Тут уместно сделать небольшой экскурс в историю – раз уж дело и так начинается на рубеже восьмидесятых и девяностых – и вспомнить, что наличие у себя диверсантов и, как следствие, диверсионных школ Советский Союз не то чтобы отрицал, но и особо не афишировал. А между тем диверсанты требовались хотя бы затем, что периодически СССР понадобился кто-нибудь, кто мог бы расшатывать враждебный капиталистический строй физически. И вот был Халулай и были халулаевцы. Дураков туда, кстати, не брали. Дурак – он плохой диверсант. Это была единственная мысль, которая согревала Стаса в те секунды, когда уже «отбой», но ещё не «тревога» и можно поспать хоть пару часов.
Б
«Бегемот разинул рот:
Булки просит бегемот».
С. Маршак «Весёлая азбука про всё на свете»

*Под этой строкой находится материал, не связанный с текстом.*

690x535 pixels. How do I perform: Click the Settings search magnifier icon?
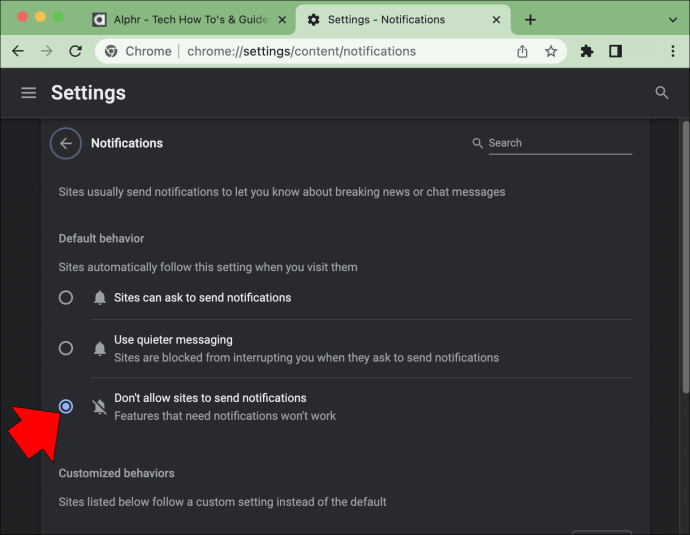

Кормили на убой, тут грешить нечего. Хорошо кормили. Но я вам замечу, человека, который раз в неделю обегает остров Русский по, мать его, периметру, хоть чистым жиром корми – он толстым не будет. Даже дедовщины в её исконном понимании не было, потому что и у дедов к закату не оставалось сил. Бег, рукопашка, метание ножей, топоров и бутылок, опять рукопашка, рассказ о типах взрывателей и о том, как листом бумаги отрубить палец, бег, плавание с аквалангом, плавание без акваланга почти на те же расстояния; опять рассказ, только уже о том, как греться без огня и напиться без воды, бег, бесшумный бег… Какая тут дедовщина? Так, зуботычины без особой ненависти. Наоборот, редкий в Советской армии случай – на дедов смотрели с завистью, на дедов смотрели снизу вверх, потому что уж кто-кто мог бы любому ниндзя навешать люлей, так это халулаевский дедушка, который может убить без оружия, сделать мину из пищевой соды и съесть тухлого ежа, найденного в лесу.
Стас поклялся себе, что свалит отсюда при первой возможности. Потом, когда после кроссов перестали отниматься ноги, оказалось, что вроде и ничего, притерпелся. В физподготовке он не блистал, насколько это высказывание вообще относится к тамошним солдатикам. А потом и вовсе появились живые легенды: дедушек начали посылать на «выпускные экзамены», они возвращались и, хотя особо не трепались, все всё знали. А «выпускной» на Халулае был такой: готовили тебя столько времени как самостоятельную боевую силу – покажи, что умеешь. Ночью поднимали по тревоге, совали в самолёт или на корабль и только там объявляли задание. А с собой – ни еды, ни тёплой одежды, ни, к примеру, прибора ночного видения.